Work required:
Copy the following rows exactly as they appear.

Provided records:
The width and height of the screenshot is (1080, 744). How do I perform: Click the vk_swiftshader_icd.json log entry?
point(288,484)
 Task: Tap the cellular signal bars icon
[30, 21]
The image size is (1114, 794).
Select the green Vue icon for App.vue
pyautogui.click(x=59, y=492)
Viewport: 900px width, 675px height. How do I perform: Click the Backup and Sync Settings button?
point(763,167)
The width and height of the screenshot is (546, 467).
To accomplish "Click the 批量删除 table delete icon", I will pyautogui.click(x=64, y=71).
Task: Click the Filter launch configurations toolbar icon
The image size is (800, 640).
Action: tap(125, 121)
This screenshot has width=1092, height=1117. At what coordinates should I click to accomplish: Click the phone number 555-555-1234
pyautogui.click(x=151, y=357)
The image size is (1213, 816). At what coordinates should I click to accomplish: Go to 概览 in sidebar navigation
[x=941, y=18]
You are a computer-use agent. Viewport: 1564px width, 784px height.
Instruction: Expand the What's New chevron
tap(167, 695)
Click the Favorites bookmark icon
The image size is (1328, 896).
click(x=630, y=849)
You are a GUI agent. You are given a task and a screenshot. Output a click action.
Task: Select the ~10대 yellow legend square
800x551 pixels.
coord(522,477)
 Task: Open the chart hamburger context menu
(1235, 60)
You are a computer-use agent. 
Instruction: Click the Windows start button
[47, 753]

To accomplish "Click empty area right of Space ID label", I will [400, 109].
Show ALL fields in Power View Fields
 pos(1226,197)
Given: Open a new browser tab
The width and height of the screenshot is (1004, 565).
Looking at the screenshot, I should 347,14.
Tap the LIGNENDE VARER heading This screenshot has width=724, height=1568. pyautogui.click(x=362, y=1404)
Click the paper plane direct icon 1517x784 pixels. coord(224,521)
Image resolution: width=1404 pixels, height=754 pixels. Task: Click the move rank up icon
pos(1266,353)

Full solution:
The width and height of the screenshot is (1080, 744). How do I perform: Click the vk_swiftshader_icd.json log entry?
point(288,484)
 Task: Tap the cellular signal bars icon
[30, 21]
The image size is (1114, 794).
Select the green Vue icon for App.vue
pyautogui.click(x=59, y=492)
Viewport: 900px width, 675px height. How do I perform: Click the Backup and Sync Settings button?
point(763,167)
The width and height of the screenshot is (546, 467).
To accomplish "Click the 批量删除 table delete icon", I will pyautogui.click(x=64, y=71).
Task: Click the Filter launch configurations toolbar icon
The image size is (800, 640).
Action: tap(125, 121)
This screenshot has width=1092, height=1117. At what coordinates should I click to accomplish: Click the phone number 555-555-1234
pyautogui.click(x=151, y=357)
The image size is (1213, 816). At what coordinates should I click to accomplish: Go to 概览 in sidebar navigation
[x=941, y=18]
You are a computer-use agent. Viewport: 1564px width, 784px height.
Instruction: Expand the What's New chevron
tap(167, 695)
Click the Favorites bookmark icon
The image size is (1328, 896).
click(x=630, y=849)
You are a GUI agent. You are given a task and a screenshot. Output a click action.
Task: Select the ~10대 yellow legend square
800x551 pixels.
coord(522,477)
 Task: Open the chart hamburger context menu
(1235, 60)
You are a computer-use agent. 
Instruction: Click the Windows start button
[47, 753]

To accomplish "Click empty area right of Space ID label", I will [400, 109].
Show ALL fields in Power View Fields
 pos(1226,197)
Given: Open a new browser tab
The width and height of the screenshot is (1004, 565).
Looking at the screenshot, I should 347,14.
Tap the LIGNENDE VARER heading This screenshot has width=724, height=1568. pyautogui.click(x=362, y=1404)
Click the paper plane direct icon 1517x784 pixels. coord(224,521)
Image resolution: width=1404 pixels, height=754 pixels. Task: Click the move rank up icon
pos(1266,353)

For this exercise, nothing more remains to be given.